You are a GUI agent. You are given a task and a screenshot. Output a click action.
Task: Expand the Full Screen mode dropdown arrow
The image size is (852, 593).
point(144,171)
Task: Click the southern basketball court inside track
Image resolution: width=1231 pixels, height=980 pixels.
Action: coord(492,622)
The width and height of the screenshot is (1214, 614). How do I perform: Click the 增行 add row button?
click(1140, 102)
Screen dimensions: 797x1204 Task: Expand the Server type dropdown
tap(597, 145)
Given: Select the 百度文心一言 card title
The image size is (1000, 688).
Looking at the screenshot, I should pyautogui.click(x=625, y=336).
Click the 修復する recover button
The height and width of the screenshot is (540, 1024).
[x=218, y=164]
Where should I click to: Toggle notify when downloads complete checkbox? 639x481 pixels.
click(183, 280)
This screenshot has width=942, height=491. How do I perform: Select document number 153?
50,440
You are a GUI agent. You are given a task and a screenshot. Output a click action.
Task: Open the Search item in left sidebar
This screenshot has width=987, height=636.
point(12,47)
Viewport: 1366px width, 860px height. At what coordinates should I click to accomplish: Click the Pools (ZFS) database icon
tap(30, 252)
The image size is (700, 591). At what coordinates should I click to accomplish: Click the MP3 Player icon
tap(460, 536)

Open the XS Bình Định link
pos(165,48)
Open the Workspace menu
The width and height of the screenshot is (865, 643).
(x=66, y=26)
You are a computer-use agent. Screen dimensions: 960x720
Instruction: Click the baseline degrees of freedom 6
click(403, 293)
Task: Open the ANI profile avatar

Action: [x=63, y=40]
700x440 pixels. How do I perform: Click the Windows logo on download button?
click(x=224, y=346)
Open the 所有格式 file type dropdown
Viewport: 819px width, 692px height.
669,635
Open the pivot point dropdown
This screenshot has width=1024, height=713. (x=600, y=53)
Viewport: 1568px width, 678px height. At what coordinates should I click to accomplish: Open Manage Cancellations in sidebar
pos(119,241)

::::

### Your objective:
All the lines above should come back exactly as written.

### Output for this exercise:
You are a GUI agent. You are given a task and a screenshot. Output a click action.
Task: Expand the Full Screen mode dropdown arrow
The image size is (852, 593).
point(144,171)
Task: Click the southern basketball court inside track
Image resolution: width=1231 pixels, height=980 pixels.
Action: coord(492,622)
The width and height of the screenshot is (1214, 614). How do I perform: Click the 增行 add row button?
click(1140, 102)
Screen dimensions: 797x1204 Task: Expand the Server type dropdown
tap(597, 145)
Given: Select the 百度文心一言 card title
The image size is (1000, 688).
Looking at the screenshot, I should pyautogui.click(x=625, y=336).
Click the 修復する recover button
The height and width of the screenshot is (540, 1024).
[x=218, y=164]
Where should I click to: Toggle notify when downloads complete checkbox? 639x481 pixels.
click(183, 280)
This screenshot has width=942, height=491. How do I perform: Select document number 153?
50,440
You are a GUI agent. You are given a task and a screenshot. Output a click action.
Task: Open the Search item in left sidebar
This screenshot has width=987, height=636.
point(12,47)
Viewport: 1366px width, 860px height. At what coordinates should I click to accomplish: Click the Pools (ZFS) database icon
tap(30, 252)
The image size is (700, 591). At what coordinates should I click to accomplish: Click the MP3 Player icon
tap(460, 536)

Open the XS Bình Định link
pos(165,48)
Open the Workspace menu
The width and height of the screenshot is (865, 643).
(x=66, y=26)
You are a computer-use agent. Screen dimensions: 960x720
Instruction: Click the baseline degrees of freedom 6
click(403, 293)
Task: Open the ANI profile avatar

Action: [x=63, y=40]
700x440 pixels. How do I perform: Click the Windows logo on download button?
click(x=224, y=346)
Open the 所有格式 file type dropdown
Viewport: 819px width, 692px height.
669,635
Open the pivot point dropdown
This screenshot has width=1024, height=713. (x=600, y=53)
Viewport: 1568px width, 678px height. At what coordinates should I click to accomplish: Open Manage Cancellations in sidebar
pos(119,241)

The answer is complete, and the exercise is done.